A divulgação da denúncia contra o ex-governador Romeu Zema ocorreu nesta sexta-feira (15), após manifestação do procurador-geral da República, Paulo Gonet, ao Superior Tribunal de Justiça. A PGR acusa Zema do crime de calúnia por declarações feitas em um vídeo no qual ironizava decisões do ministro Gilmar Mendes em meio às investigações envolvendo o empresário Daniel Vorcaro e a empresa Marédite.
O caso surgiu após Gilmar Mendes apresentar petição ao Supremo Tribunal Federal pedindo a investigação de Zema. O vídeo fazia referência à suspensão da quebra de sigilos fiscal e bancário da Marédite, determinada anteriormente pela CPI do Crime Organizado. Na gravação, Zema também mencionava o resort que pertencia à família do ministro Dias Toffoli e que posteriormente teria sido vendido a aliados de Vorcaro.

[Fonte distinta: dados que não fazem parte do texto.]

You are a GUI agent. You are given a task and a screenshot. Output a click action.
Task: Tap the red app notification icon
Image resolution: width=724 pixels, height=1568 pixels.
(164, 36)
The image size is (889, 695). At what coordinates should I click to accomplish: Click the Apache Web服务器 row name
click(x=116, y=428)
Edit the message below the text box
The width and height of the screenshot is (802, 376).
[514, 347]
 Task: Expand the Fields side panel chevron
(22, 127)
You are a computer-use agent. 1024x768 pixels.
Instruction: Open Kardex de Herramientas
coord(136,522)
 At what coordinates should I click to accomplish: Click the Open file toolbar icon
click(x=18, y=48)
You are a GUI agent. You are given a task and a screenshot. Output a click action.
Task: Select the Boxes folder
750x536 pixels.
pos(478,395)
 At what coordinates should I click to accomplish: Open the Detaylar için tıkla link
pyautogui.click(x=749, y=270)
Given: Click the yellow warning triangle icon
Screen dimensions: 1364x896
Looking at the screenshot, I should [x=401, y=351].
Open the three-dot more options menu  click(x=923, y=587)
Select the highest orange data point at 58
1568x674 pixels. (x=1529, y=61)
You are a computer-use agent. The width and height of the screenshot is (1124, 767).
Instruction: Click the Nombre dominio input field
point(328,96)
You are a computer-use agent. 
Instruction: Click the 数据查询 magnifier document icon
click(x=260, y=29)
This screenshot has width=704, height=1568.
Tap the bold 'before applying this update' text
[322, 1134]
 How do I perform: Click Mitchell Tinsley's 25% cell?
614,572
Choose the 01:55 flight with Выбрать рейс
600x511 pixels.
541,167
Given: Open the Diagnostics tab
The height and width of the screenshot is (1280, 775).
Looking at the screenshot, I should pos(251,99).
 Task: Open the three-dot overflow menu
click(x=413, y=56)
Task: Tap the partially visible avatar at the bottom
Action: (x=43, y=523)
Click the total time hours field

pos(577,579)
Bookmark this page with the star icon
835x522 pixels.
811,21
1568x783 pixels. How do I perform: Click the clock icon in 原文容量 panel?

A Procuradoria-Geral da República decidiu não incluir o caso no inquérito das fake news, que tramita no STF há mais de sete anos e apura ataques contra ministros da Corte e familiares. Segundo a argumentação apresentada por Paulo Gonet, o foro adequado seria o STJ, porque Zema exercia o cargo de governador quando teria cometido o crime apontado pela denúncia. Para a PGR, o vídeo ultrapassou a crítica política e atribuiu falsamente a Gilmar Mendes a prática de corrupção passiva.